What I mean is, for non live streams, you cannot know for sure the size of the stream until all the data is received except in very specific cases (non compressed data with Content-Length header).

> I am not sure what would happen if using "Transfer-Encoding: chunked" (not even sure if that is set by libsoup when requesting). Right now IIRC ResourceHandleClient::didReceiveResponse() is called only once and we get the size from response.expectedContentLength() and set the duration based on it. ResourceHandleClient::didReceiveData() is called on every data chunk downloaded though, but we don't use the size reported there as we want to know the duration in advance, not during playback (when the data is actually downloaded).
> 
> In other words, it could be that "Transfer-Encoding: chunked" would lead to some issue, but I am not sure and we tested these patches in a series of scenarios using DASH/MSS/HLS adaptive and other non-adaptive streams and didn't find any issue.

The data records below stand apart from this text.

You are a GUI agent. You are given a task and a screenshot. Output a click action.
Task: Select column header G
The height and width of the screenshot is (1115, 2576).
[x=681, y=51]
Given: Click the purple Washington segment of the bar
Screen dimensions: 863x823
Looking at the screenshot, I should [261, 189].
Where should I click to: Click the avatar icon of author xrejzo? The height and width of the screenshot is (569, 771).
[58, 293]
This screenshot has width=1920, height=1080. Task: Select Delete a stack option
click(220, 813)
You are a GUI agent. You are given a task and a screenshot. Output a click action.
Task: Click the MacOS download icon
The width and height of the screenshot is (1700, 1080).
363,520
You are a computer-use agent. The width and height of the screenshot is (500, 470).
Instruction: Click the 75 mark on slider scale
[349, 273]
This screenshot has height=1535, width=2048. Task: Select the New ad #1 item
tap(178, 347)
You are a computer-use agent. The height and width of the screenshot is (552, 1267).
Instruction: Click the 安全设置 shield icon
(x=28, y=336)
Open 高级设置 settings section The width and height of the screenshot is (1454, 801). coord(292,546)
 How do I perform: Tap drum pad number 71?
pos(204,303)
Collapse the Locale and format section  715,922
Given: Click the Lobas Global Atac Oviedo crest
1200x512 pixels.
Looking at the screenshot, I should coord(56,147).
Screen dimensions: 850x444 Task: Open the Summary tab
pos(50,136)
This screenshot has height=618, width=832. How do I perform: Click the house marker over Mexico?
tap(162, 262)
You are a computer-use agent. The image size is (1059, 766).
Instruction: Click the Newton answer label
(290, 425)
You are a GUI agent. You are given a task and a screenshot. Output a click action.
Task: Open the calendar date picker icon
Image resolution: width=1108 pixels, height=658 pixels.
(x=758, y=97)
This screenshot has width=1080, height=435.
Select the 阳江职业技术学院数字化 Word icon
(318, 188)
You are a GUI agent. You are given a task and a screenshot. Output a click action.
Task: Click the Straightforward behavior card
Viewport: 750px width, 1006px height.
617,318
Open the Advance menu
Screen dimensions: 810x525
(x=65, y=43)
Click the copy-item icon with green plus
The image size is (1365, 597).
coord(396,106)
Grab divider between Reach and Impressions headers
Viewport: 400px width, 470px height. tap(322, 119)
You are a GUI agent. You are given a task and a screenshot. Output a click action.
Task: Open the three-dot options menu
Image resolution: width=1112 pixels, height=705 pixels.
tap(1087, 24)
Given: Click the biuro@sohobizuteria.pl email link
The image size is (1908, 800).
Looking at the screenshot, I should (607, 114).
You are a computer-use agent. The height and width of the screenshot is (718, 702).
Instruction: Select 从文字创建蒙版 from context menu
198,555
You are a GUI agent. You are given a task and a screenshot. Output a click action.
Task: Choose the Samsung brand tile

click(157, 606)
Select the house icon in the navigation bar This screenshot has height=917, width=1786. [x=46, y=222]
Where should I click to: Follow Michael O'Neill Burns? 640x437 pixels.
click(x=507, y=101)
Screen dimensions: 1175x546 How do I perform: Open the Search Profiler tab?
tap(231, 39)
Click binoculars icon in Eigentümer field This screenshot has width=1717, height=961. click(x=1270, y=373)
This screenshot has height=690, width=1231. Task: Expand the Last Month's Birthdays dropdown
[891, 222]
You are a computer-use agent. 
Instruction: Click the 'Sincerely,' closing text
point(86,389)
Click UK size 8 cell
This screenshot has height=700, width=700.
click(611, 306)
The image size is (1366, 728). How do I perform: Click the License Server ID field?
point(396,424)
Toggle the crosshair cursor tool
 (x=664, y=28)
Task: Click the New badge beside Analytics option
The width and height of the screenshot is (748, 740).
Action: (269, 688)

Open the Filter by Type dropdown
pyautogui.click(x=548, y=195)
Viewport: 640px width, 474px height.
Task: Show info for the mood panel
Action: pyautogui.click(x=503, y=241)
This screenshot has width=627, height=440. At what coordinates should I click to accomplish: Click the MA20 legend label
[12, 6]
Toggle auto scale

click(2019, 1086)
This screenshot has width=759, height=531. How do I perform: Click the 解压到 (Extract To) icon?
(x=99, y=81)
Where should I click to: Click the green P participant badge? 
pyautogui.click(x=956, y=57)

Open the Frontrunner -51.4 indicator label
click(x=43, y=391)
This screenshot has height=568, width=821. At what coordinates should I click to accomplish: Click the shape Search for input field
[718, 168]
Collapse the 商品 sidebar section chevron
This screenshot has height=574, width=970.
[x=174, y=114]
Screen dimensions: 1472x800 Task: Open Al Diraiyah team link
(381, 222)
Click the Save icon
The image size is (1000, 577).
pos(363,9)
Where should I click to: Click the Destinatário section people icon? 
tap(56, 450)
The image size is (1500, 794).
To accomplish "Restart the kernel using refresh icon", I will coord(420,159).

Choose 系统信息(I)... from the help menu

Maybe because media is normally streamed using content-length encodings (no idea here, maybe philn knows better). My point is, disabling compression is a bad idea IMO not only because of the increase in the amount of data but also because the problem is still there for chunked or EOF transfer-encodings. Again, maybe multimedia streams are not generally transferred that way and compression does not significantly increase the size of the data (since multimedia data is normally already compressed), I honestly don't know, I just give my opinion from the network stack POV.

I'm pretty sure all the multimedia libraries have to deal with these issues, how do they normally handle this case?